Most schools are trying to come to terms with the fact that people learn differently, when will treatment programs come to terms with the fact that people recover differently?
Step 0.5 is to stop drinking. They won't let you in if you are actively drinking at the moment, so they assume you have quit, even if it's one day sober (while not sober).
The only requirement for A.A. membership is a desire to stop drinking. Anyone can go to meetings, sober or drunk, doesn't matter.
There is a lot of evidence to suggest that 12-step programs are nothing more than window-dressing. That they take credit for spontaneous remission - the percentage of people who just quit on their own.
For example, alcoholics have a spontaneous remission rate of roughly 5% - so if an AA program has a 5% success rate (including the people who give up on the program - the AA people don't like to count them) then AA is just a no-op.
Here's one of many analyses making the argument that 12-steppers are just bad at math.
http://www.orange-papers.org/orange-effectiveness.html
When information is power, privacy is freedom.

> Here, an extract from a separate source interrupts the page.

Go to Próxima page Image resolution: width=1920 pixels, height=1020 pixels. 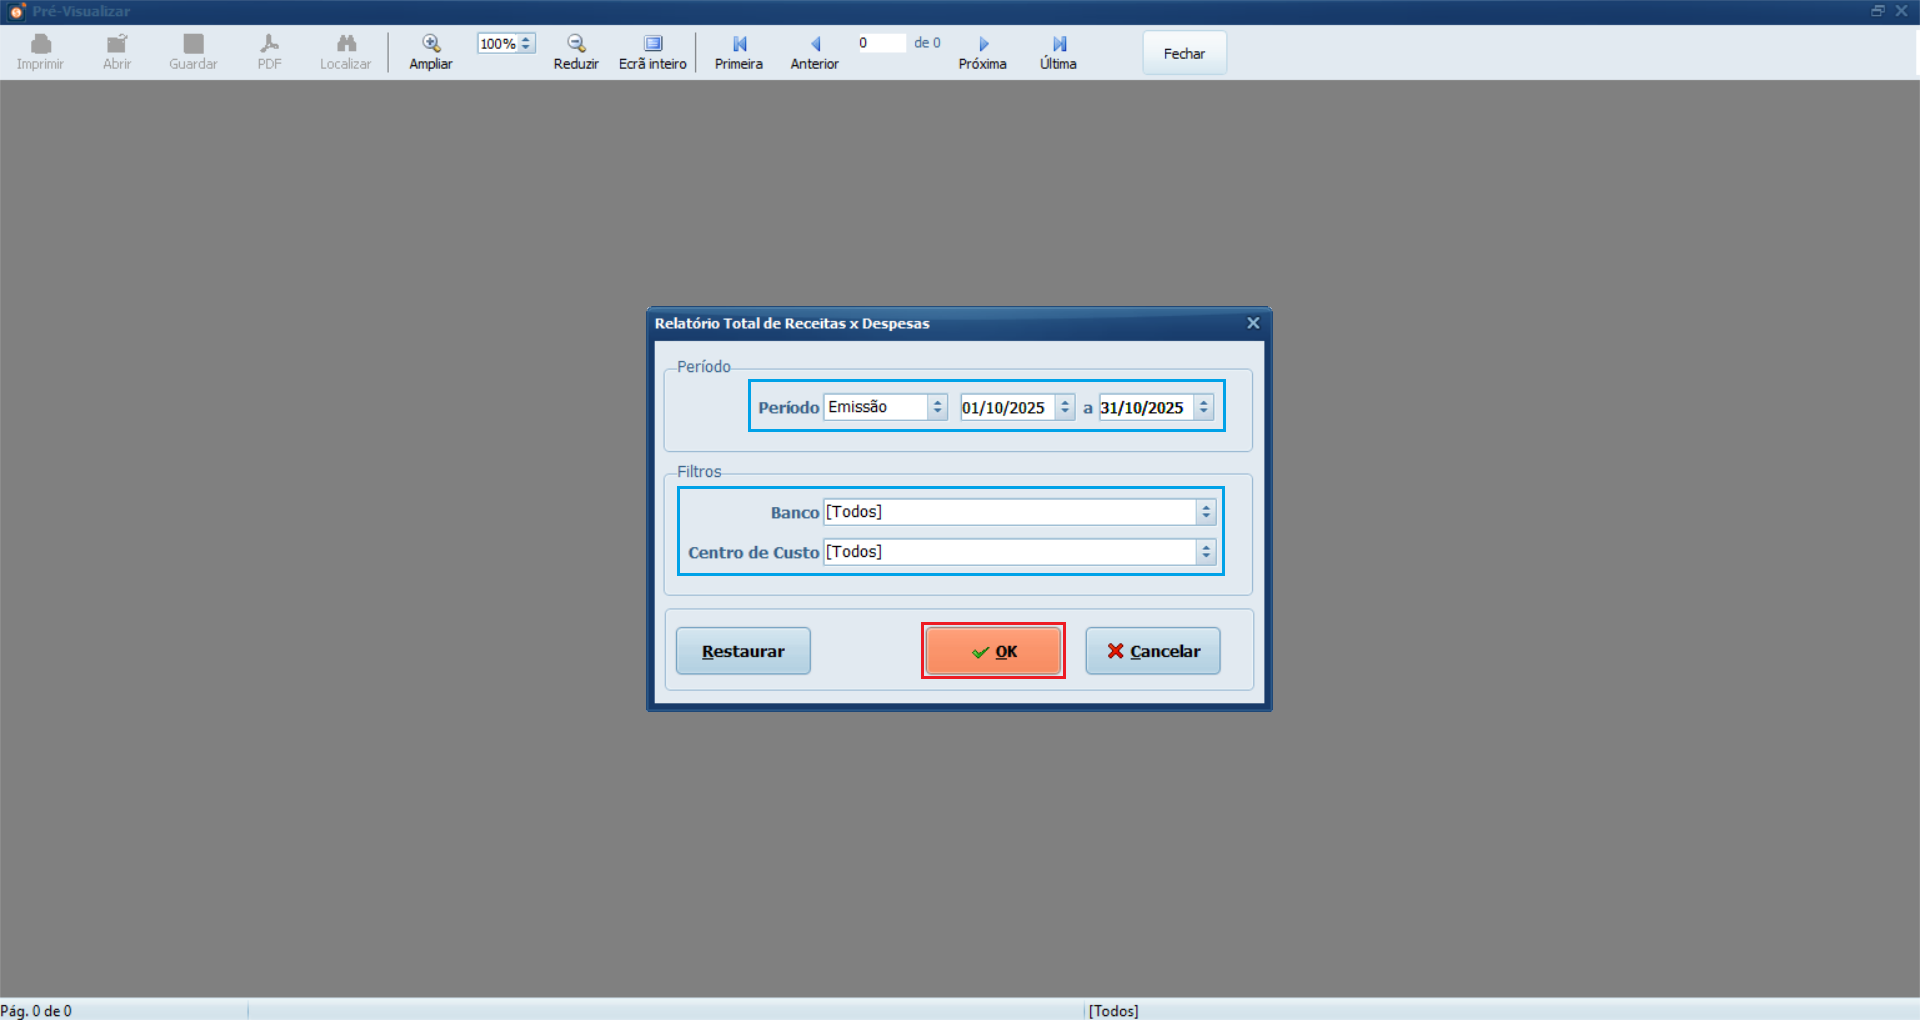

Since there are tens of thousands of groups that are all different, I can't say that anything in particular is true of every group, but the book "Alcoholics Anonymous" tells us what it's designed to be. The book is abundantly clear. Drinking can be replaced by service to others. As I write this, I'm caring for a severely autistic young man while his parents are in church, instead of getting drunk with my brother. Here with me is my beautiful wife, who wouldn't have married me if I were still living like I used to. It works for me.